### Records provided
•••••

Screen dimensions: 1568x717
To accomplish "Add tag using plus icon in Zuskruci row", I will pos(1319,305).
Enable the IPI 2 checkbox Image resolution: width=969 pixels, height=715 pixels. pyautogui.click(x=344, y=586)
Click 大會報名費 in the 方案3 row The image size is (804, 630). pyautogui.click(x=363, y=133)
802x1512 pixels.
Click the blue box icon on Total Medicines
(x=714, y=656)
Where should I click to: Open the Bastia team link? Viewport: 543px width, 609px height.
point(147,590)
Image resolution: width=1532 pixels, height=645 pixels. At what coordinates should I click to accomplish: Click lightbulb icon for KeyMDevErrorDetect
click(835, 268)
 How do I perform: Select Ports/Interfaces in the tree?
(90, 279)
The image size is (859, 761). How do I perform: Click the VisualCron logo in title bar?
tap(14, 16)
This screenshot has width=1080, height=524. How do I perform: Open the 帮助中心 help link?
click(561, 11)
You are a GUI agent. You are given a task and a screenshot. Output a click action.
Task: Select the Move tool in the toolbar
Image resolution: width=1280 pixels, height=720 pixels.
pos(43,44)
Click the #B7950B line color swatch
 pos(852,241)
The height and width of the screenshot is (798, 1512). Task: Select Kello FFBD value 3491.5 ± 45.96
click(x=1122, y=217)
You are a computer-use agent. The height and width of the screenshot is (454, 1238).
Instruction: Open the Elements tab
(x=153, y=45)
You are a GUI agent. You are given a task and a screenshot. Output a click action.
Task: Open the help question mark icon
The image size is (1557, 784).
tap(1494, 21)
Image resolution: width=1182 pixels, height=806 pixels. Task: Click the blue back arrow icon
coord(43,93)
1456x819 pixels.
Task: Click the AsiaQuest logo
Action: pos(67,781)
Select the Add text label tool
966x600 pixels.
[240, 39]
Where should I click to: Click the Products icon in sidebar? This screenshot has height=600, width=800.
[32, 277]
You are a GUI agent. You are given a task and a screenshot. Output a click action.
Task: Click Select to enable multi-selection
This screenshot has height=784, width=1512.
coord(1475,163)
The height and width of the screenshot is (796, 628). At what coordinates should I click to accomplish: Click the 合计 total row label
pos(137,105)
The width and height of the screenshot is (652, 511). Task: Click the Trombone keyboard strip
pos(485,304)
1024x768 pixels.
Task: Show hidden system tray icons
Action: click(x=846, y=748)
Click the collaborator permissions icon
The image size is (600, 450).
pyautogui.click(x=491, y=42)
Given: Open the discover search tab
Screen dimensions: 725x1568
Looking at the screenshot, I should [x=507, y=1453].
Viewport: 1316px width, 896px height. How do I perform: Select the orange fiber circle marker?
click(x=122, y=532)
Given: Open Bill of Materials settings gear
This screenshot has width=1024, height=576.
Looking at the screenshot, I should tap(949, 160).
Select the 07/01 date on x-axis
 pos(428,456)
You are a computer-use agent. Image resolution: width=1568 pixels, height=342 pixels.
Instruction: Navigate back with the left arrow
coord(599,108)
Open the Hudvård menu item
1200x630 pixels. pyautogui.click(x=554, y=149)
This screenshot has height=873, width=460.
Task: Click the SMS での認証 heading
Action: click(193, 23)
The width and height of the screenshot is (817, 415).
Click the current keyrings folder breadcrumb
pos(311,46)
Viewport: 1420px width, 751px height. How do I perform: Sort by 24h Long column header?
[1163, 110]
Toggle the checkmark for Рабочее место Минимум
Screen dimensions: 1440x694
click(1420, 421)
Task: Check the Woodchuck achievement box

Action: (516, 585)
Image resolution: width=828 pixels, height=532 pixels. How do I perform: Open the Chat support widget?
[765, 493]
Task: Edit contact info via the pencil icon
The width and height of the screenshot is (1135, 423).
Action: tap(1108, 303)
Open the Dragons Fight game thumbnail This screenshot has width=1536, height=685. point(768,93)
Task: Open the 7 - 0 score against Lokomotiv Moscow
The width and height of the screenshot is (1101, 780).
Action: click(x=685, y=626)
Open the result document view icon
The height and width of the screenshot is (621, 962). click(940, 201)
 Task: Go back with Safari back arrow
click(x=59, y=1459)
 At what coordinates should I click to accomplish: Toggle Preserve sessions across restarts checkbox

•••••

### Aim of the task
Take from the listing every line in which the word "checkbox" appears.

### Output of the task
Enable the IPI 2 checkbox Image resolution: width=969 pixels, height=715 pixels. pyautogui.click(x=344, y=586)
 At what coordinates should I click to accomplish: Toggle Preserve sessions across restarts checkbox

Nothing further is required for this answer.